İnsanlığın Trajedisi – Hocalı Soykırımı
19. yüzyılın sonlarında faaliyete geçen ve siyasi parti denilse de aslında silahlı bir terör örgütü olan “Taşnaktsutyun” adlı menfur örgüt, “Denizden denize Büyük Ermenistan” hayalini gerçekleştirmek için her türlü zulme ve insanlık dışı eyleme başvurmuş, halkımıza karşı birçok katliyamlar töretmiş, bunların arasında en acımasızlarından biri Hocalı soykırımıdır. Başka bir deyişle Hocalı Soykırımı, Çarlık Rusyası ve Sovyet döneminden başlayarak Bakü, Guba, Şamahı, Gence, Karabağ’ın çeşitli yerlerinde, ayrıca Türkiye ve Güney Azerbaycan topraklarında, 31 Mart Soykırımı da dahil olmak üzere, ruh hastası ermeni şovenistler tarafından organize edilen ve planlı bir şekilde gerçekleştirilen sayısız katliamın, Batı Azerbaycan’dan soydaşlarımızın defalarca sürgün edilmesinin, 1980’li yılların sonlarından itibaren Sumgayıt, Kerkicahan, Meşeli, Guşçular, Malibeyli, Karadağlı’da işledikleri trajedi ve terör eylemlerinin devamı ve en korkunç olanıdır. Marhum Haydar Aliyev’in ifadesiyle, “Bu acımasız ve vahşi soykırım eylemi, insanlık tarihine kitlesel terörizmin en korkunç eylemlerinden biri olarak geçmiştir.” Çünkü Hocalı kelimenin tam anlamıyla bir insanlık faciasıydı, bir soykırımdı.

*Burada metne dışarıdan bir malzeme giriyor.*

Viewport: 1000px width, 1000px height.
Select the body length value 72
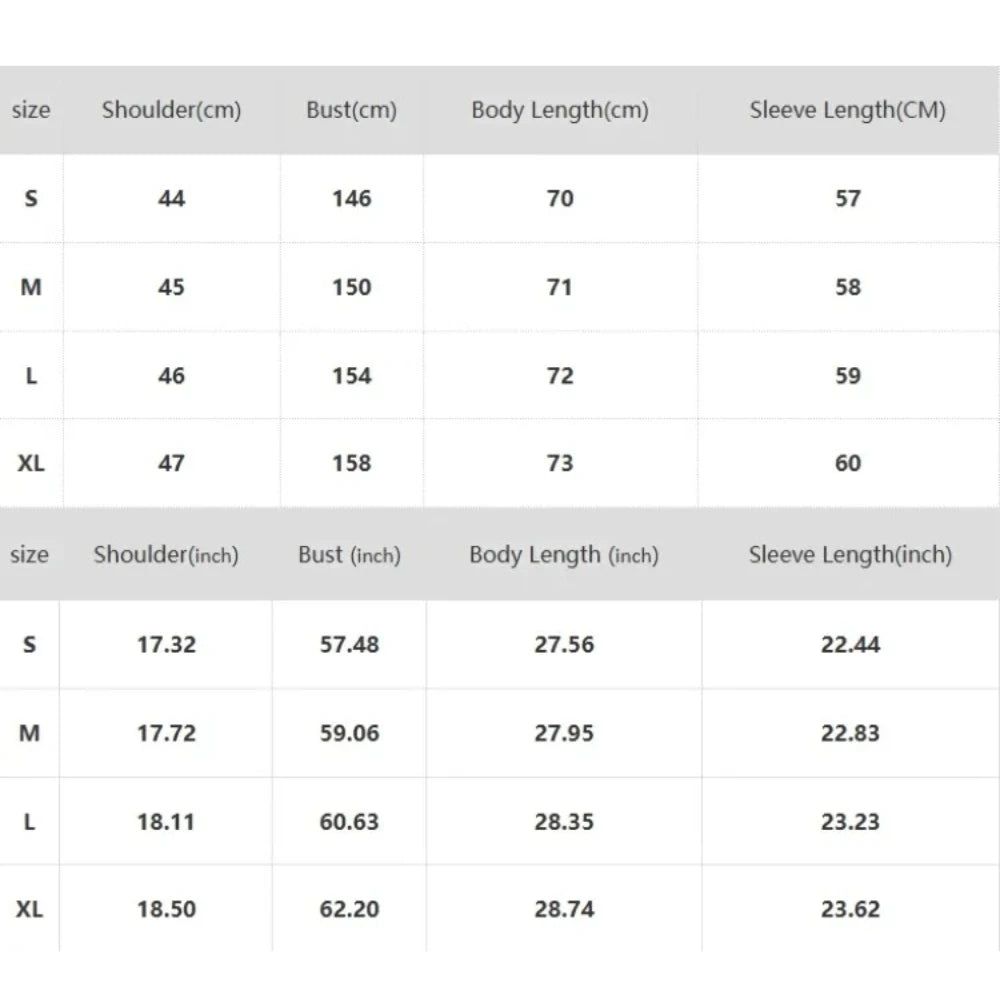point(560,376)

Hocalı’dan önce de 20. yüzyılda dünyanın iki yerleşim yerinde benzer katliamlar yaşanmış, insanlar büyük bir acımasızlık ve vahşetle öldürülmüş, yerleşim yerleri tahrip edilmişti. Bunlardan ilki, 1941 yılında Alman faşistleri tarafından yerle bir edilen Belarus’taki Hatin, ikincisi ise Vietnam Savaşı sırasında partizanları destekledikleri gerekçesiyle, çocuktan yetişkine kadar halkının tamamının katledildiği Songmi köyüdür. Ancak Hocalı katliamı, bu iki trajediden çok daha korkunç, dünya tarihine sivillere yönelik bir soykırım olarak geçen, boyutu ve çok sayıda masum kurbanı nedeniyle hiçbir katliamla kıyaslanması mümkün olmayan bir vandallık eylemidir. Buna rağmen, bugüne kadar dünyanın önde gelen devletleri ve uluslararası örgütler bu zulme göz yummuş, katillerin cezalandırılması için gerekli hukuki çalışma yapılmamıştır.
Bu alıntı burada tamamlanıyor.